Though we have seen a good amount of activity from the iPhone hacking community with respect to the release of native iPhone applications, we haven’t seen much or any activity in the iPhone games after the release of Nintendo Emulator for the iPhone.
In fact, I just realized that it has been almost two months since I had written any article on iPhone games so the release of gpSPhone by the iPhone Hacking community is indeed welcome news to take us away (for a bit) from the series of news with regards to iPhone firmware v1.1.2 which was officially released by Apple earlier in the week.
Hackers over at ZodTTD and the iPhone hacking genius NerveGas have released the gpSPhone v0.0.5 which is a Game Boy Advance (GBA) emulator for the iPhone and iPod Touch which means that you will be able to play the variety of Game Boy games on your iPhone.
gpSPhone v0.0.5 comes with improved GUI and sound
making it probably the first native iPhone application to output sound. However, it is still in its early days so do not expect it to work as smoothly as other iPhone applications, however the iPhone hackers are working hard to make it even better. The current version of gpSPhone is only for the technically inclined as to get it to work you need to do quite a few things and isn’t as easy as installing it using the cool Installer.app.
You need to first run gpSPhone from /Applications and also need to either supply your own GBA BIOS.
In case you are lost like I was, here is some information on GBA Bios:
GBA BIOS is a set of low-level subroutines used by GBA games to perform such operations as square roots, trigonometry, data decompression, and the like. These subroutines are stored on a 16 kilobyte mask ROM inside the GBA CPU.

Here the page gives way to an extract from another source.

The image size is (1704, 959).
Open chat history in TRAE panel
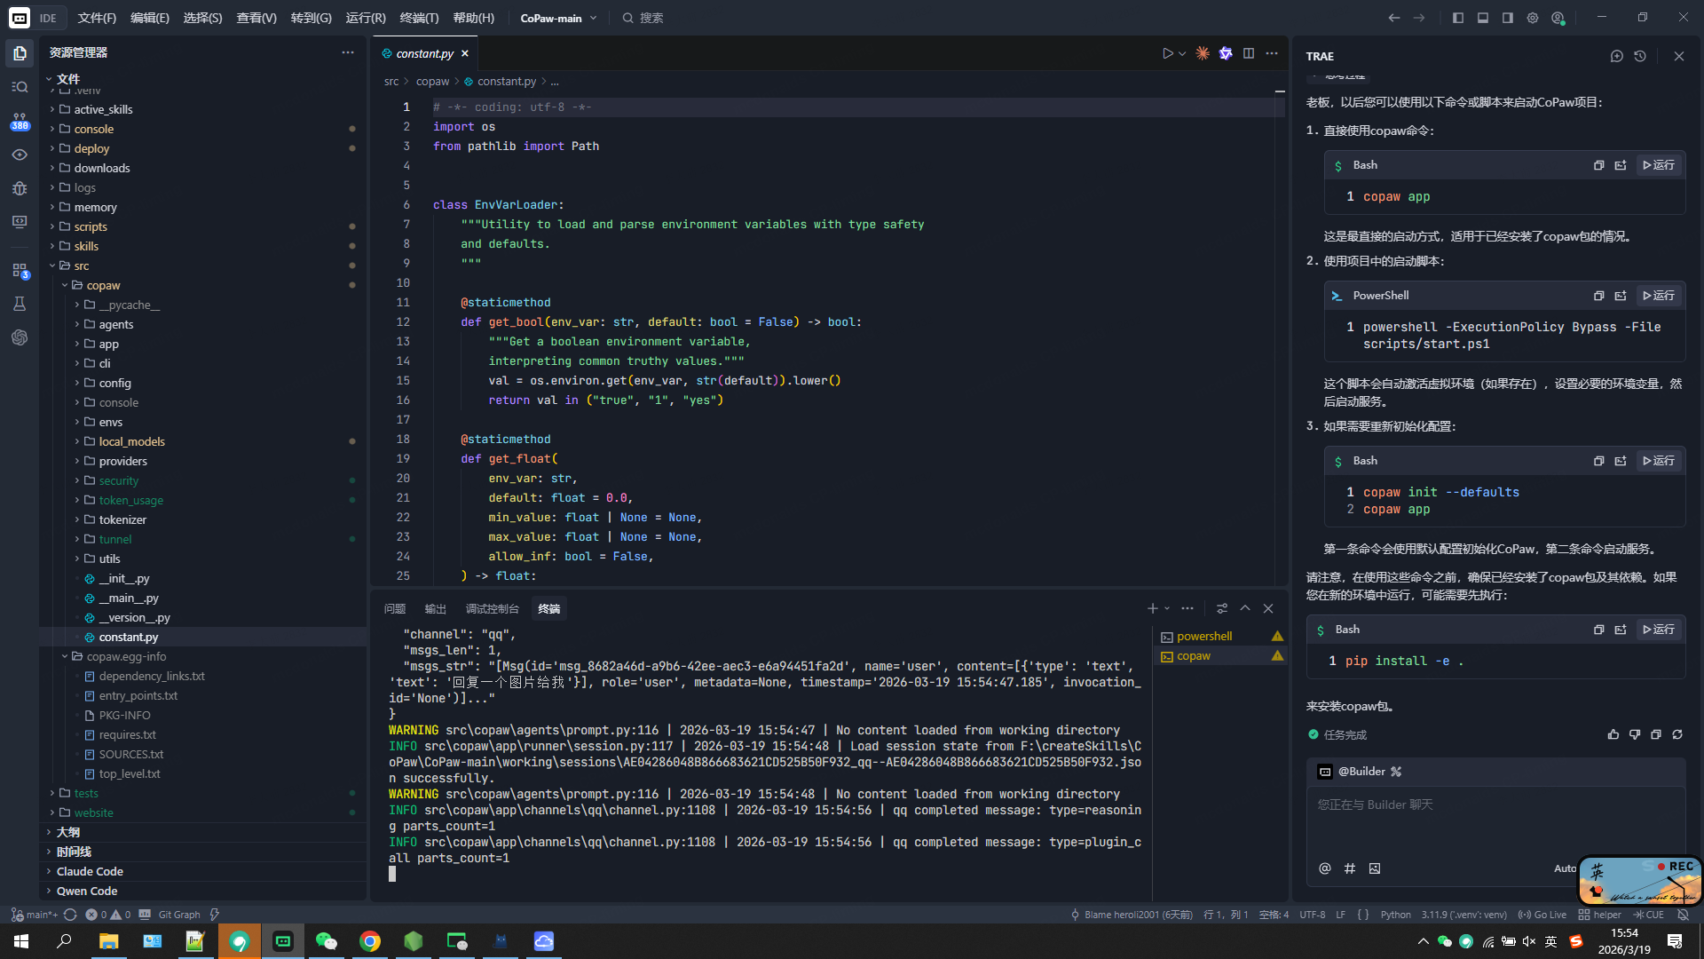pyautogui.click(x=1640, y=56)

Here is a link for the instructions on how to dump your own GBA bios. The other option which in my opinion seems like a easier option would be to download one instead and place it in the .app folder. Like most things you should be able to find it by searching for it on Google.
Once you have the GBA emulator for the iPhone installed, you will still need to copy the GBA ROMs just like you needed to do with the Nintendo Emulator. If you are wondering what GBA ROMs are? Then here is some information:
In cartridges produced by Nintendo, the games are stored in a memory that can only be read and cannot be erased or rewritten. ROM – Read Only Memory. That’s where the name Game Boy Advance (GBA) ROMs comes from.
You need to add your games to /var/root/Media/ROMs/GBA. You should be able to find the game ROMs too by searching for them on Google. The iPhone hackers are claiming that many games are playable.
As for me I would wait for it to be available through Installer app along with the GBA ROMs.
If you have got this running on your iPhone or iPod Touch or looking to give it a shot do let us know your feedback in the comments below.
thehitman, g-rod and David, readers here @ iPhone Hacks, were to quick to point out in the comments below that the GBA emulator is available via the Installer and isn’t that difficult to install especially if you have installed NES before. In fact, g-rod has been kind enough to provide more details such as the link to the bin and the ROM files and even uploaded a video and image of GBA emulator running on his iPhone.
David also points out that GBA emulator might not be the first native iPhone app to have sound.
I have made the necessary changes in the original post. Thank you folks for correcting me, you guys are my stars!